Legislation and Guidance

Medicare RACs

In 2005, CMS started the Medicare Recovery Audit Contractor (RAC) program with pilots in three states—California, New York, and Florida. This initial effort by CMS aimed to determine whether RACs would be a cost-effective way to ensure correct payment to providers and suppliers that bill claims for Medicare Part A and Part B reimbursement.

The recovery audits involved post-payment review of supporting documents and other information to identify overpayments and underpayments. Even though this program caused provider concerns with regard to recovery protocols and appeal rights, the RAC contractors recovered over $900 million in overpayments and returned nearly $38 million in underpayments to healthcare providers during the three year demonstration period. Based on this success, Congress directed that the Medicare RAC program be rolled out nationwide by January 1, 2010.

While the RACs were noted to have identified a large number of Medicare overpayments, there was also a proliferation of provider association complaints over RAC protocols, practices, and qualifications. These concerns led CMS to materially reduce the scope and alter RAC protocols in the expansion contracts.


Medicaid RACs

The success of the Medicare RACs resulted in the inclusion of Section 6411 of the Affordable Care Act (ACA), which expands the current RAC program to Medicaid and Medicare Parts C and D.

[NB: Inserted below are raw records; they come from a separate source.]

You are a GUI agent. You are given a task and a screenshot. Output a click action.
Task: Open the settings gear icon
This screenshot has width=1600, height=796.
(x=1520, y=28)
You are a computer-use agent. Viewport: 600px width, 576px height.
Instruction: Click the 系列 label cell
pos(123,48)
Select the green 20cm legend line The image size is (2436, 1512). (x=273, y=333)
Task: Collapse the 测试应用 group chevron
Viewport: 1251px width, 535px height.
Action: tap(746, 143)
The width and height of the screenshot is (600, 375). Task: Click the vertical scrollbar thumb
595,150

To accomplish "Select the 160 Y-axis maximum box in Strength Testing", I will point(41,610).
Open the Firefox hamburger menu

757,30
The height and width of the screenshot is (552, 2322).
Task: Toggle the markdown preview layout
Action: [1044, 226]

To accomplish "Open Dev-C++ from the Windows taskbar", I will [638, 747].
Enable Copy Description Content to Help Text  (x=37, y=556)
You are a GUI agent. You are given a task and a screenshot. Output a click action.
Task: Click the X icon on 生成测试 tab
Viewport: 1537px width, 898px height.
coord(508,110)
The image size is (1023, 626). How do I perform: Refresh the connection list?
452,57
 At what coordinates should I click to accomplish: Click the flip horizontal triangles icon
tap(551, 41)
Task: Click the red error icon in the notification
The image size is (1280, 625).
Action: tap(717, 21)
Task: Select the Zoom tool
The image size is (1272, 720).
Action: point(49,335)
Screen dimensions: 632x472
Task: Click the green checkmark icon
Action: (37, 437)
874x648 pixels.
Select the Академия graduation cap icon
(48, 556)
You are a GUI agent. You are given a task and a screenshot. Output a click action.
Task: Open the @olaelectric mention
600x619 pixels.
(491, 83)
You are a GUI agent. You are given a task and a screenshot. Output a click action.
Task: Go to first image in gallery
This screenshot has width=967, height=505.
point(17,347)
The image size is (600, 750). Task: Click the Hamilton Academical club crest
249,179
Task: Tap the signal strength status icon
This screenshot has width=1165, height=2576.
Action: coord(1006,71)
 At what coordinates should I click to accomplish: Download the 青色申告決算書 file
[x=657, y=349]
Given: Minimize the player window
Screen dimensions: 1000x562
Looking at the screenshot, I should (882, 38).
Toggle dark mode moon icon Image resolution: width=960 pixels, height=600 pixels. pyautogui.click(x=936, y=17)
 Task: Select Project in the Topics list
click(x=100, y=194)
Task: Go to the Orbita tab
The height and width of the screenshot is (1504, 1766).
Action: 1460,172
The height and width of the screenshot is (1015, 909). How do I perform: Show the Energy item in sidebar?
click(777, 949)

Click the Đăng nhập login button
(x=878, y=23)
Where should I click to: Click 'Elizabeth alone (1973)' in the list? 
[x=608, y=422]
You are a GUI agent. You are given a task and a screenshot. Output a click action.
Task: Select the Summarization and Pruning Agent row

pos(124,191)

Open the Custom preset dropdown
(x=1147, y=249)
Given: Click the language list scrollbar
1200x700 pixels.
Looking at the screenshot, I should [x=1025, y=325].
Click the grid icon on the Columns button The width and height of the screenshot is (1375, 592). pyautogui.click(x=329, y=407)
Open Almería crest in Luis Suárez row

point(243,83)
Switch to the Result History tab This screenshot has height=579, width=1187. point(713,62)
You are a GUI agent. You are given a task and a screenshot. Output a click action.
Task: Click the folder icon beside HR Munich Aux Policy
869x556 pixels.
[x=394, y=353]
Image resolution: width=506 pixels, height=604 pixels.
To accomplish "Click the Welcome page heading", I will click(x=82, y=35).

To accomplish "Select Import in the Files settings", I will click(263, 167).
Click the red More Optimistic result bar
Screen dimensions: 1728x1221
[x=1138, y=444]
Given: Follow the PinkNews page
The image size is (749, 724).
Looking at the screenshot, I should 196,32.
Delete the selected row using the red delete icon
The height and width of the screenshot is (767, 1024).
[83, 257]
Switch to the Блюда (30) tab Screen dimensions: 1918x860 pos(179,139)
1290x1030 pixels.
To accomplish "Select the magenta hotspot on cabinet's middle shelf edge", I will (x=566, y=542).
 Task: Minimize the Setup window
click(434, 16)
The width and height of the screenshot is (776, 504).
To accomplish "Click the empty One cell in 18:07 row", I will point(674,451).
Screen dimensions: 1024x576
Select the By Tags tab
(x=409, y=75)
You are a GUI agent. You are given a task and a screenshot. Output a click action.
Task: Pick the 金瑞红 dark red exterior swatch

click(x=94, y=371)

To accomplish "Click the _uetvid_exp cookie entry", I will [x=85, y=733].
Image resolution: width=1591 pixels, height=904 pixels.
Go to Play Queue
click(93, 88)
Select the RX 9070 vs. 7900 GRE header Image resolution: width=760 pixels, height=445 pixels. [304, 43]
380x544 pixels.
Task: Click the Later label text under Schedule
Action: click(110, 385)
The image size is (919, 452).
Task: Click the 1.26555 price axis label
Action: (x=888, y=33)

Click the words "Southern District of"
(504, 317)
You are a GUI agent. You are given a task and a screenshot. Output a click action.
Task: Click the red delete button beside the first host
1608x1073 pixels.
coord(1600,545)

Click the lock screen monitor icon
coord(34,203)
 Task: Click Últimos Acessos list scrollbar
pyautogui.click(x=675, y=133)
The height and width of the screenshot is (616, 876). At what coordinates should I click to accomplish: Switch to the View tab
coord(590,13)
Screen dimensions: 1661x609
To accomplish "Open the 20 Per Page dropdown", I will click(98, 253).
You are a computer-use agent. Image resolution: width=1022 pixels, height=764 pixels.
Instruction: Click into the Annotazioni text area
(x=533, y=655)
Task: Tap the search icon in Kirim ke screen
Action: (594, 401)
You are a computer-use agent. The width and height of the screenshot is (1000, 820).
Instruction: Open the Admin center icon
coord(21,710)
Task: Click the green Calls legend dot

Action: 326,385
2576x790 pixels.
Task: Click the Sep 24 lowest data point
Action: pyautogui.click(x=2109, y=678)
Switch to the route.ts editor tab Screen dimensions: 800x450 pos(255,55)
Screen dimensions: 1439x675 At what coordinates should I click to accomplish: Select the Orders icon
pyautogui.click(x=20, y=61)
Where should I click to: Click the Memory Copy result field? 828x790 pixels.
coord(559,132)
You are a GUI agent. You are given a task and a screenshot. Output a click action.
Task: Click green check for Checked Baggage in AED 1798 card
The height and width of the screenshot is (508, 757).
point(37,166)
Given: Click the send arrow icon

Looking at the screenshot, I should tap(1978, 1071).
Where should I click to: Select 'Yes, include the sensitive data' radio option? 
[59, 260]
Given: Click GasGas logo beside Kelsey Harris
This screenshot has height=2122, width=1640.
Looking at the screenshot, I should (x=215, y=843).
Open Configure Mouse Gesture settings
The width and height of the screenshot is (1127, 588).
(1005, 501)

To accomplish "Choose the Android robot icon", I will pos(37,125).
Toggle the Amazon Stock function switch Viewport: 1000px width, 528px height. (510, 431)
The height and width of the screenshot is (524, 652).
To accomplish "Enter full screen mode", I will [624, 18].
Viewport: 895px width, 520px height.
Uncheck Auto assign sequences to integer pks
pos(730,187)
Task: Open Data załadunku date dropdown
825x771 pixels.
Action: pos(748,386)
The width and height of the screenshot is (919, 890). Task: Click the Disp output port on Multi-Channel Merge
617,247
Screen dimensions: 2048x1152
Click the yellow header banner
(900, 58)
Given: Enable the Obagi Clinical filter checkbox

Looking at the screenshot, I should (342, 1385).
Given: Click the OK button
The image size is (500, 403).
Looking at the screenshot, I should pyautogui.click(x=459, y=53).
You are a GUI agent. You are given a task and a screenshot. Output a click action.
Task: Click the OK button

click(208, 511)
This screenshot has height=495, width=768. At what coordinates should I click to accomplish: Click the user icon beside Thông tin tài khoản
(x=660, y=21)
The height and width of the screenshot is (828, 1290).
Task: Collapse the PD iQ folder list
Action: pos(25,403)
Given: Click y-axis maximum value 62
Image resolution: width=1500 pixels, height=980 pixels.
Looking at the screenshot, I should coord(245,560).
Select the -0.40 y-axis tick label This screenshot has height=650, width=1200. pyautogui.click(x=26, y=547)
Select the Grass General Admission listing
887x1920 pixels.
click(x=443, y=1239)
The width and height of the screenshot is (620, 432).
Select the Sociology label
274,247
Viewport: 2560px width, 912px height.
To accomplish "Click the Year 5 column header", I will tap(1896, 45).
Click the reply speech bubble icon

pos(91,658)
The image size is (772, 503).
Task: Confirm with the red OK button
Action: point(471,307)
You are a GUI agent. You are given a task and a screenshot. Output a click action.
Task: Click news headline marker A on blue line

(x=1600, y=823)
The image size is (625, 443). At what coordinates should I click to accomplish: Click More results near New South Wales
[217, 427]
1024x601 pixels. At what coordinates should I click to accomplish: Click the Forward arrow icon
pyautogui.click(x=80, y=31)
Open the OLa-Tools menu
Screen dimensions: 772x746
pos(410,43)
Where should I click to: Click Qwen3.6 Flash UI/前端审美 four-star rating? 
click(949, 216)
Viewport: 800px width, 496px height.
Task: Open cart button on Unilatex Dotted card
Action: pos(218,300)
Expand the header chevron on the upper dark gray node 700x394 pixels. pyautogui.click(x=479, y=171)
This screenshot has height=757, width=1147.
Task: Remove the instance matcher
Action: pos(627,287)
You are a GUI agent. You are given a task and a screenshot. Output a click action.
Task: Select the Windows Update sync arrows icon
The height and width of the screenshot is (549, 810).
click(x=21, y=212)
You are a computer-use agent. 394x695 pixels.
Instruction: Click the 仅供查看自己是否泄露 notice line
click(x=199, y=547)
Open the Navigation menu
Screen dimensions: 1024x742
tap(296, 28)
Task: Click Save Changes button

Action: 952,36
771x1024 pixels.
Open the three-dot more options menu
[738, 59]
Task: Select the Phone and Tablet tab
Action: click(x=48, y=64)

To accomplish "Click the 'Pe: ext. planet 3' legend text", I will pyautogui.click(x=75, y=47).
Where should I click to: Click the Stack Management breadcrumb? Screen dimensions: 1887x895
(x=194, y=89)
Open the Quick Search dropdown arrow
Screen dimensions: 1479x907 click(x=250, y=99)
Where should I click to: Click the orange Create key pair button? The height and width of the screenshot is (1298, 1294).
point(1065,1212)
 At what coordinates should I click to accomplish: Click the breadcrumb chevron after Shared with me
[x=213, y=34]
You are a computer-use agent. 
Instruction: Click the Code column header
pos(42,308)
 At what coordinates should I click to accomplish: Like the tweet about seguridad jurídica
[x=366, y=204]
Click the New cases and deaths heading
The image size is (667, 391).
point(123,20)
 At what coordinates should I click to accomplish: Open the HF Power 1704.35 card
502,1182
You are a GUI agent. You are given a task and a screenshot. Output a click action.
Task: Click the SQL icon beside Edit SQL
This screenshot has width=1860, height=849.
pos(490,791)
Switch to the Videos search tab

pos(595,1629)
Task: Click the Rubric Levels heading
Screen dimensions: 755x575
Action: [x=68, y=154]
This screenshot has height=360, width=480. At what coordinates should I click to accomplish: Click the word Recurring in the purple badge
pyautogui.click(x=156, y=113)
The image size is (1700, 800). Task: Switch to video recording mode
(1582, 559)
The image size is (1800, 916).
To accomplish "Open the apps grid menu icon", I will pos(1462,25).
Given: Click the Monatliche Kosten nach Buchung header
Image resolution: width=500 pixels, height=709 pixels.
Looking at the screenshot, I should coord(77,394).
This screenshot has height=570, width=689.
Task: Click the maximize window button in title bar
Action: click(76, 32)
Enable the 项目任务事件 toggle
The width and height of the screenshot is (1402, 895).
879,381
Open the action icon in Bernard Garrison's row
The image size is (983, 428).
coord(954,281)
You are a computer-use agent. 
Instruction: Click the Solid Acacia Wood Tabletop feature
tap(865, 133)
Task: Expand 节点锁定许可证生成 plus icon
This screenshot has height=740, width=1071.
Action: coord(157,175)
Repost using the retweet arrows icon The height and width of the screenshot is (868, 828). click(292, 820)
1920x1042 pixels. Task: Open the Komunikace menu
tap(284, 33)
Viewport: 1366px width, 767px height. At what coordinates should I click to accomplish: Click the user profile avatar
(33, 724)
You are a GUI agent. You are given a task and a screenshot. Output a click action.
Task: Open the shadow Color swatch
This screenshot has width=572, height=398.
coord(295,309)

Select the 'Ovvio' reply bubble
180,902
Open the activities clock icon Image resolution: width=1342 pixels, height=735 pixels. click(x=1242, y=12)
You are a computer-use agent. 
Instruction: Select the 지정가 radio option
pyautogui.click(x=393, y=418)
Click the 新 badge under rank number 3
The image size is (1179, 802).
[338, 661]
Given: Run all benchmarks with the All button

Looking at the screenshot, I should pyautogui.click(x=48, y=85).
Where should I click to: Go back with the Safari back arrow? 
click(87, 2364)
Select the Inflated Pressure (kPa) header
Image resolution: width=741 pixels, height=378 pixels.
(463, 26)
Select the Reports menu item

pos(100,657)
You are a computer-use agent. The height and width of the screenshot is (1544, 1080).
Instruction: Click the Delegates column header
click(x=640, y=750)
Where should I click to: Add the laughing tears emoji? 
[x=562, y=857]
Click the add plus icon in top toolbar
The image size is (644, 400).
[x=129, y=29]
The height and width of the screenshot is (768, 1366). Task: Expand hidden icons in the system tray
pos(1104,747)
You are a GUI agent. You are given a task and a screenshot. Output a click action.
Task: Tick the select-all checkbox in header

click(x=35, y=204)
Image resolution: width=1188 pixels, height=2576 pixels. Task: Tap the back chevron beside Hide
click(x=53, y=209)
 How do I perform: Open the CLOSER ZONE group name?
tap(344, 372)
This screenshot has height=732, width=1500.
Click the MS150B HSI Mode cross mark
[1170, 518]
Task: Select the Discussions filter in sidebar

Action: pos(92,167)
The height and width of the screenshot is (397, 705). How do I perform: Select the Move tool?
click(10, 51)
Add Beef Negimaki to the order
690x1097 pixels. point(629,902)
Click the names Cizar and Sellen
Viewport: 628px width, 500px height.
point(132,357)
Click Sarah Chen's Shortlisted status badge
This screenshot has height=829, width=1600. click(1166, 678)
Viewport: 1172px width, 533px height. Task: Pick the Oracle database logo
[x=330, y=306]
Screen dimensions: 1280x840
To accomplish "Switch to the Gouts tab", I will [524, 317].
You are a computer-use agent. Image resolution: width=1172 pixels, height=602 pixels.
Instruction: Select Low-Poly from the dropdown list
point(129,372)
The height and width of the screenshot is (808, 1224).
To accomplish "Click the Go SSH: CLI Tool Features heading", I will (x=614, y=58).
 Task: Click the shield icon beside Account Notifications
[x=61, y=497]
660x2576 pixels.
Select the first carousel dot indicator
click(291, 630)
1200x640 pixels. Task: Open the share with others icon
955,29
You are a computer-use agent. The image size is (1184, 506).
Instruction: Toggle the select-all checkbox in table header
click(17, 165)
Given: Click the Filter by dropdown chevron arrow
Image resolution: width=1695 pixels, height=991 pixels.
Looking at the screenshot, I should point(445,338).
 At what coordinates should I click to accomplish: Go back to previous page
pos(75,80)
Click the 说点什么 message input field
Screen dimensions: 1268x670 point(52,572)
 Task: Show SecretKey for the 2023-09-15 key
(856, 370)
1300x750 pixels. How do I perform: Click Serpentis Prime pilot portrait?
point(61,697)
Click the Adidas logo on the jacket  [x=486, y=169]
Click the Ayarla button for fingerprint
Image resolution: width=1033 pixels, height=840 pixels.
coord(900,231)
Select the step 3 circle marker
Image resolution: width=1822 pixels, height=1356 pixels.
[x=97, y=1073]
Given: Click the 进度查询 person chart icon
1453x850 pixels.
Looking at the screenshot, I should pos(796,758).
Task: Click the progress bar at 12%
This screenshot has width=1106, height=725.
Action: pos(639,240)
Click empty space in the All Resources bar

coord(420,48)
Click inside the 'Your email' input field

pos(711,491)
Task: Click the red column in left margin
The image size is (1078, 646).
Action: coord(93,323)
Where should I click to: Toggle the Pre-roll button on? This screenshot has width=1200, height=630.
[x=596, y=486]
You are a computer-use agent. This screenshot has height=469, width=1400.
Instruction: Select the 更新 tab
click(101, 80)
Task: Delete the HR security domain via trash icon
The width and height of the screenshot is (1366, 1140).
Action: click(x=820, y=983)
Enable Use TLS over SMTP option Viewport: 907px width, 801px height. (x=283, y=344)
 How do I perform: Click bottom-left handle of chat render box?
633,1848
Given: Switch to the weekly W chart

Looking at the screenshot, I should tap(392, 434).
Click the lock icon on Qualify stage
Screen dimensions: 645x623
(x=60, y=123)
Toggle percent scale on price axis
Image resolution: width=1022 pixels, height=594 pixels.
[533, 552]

Specifically, the legislation calls for states to:

  • Contract with RACs in order to identify overpayments and underpayments by the state Medicaid agency, and to recoup overpayments;
  • Create processes for entities to appeal adverse determinations made by RACs; and
  • Coordinate recovery efforts with other governmental entities performing audits, including federal and state law enforcement agencies such as the FBI, HHS, and the state Medicaid Fraud Control Unit.

The ACA called for states to enter into a contract with a Medicaid RAC by prior to December 31, 2010, however on October 1, 2010 CMS issued a letter to State Medicaid Directors which required states and territories to submit to CMS a state plan amendment (SPA) by December 31, 2010 attesting that the state would establish a Medicaid RAC program or indicate that it would seek an exemption from this provision. In this letter states were instructed that they did not have to have an operational Medicaid RAC program by December 31, 2010, but CMS expected states to fully implement their RAC programs by April 1, 2011.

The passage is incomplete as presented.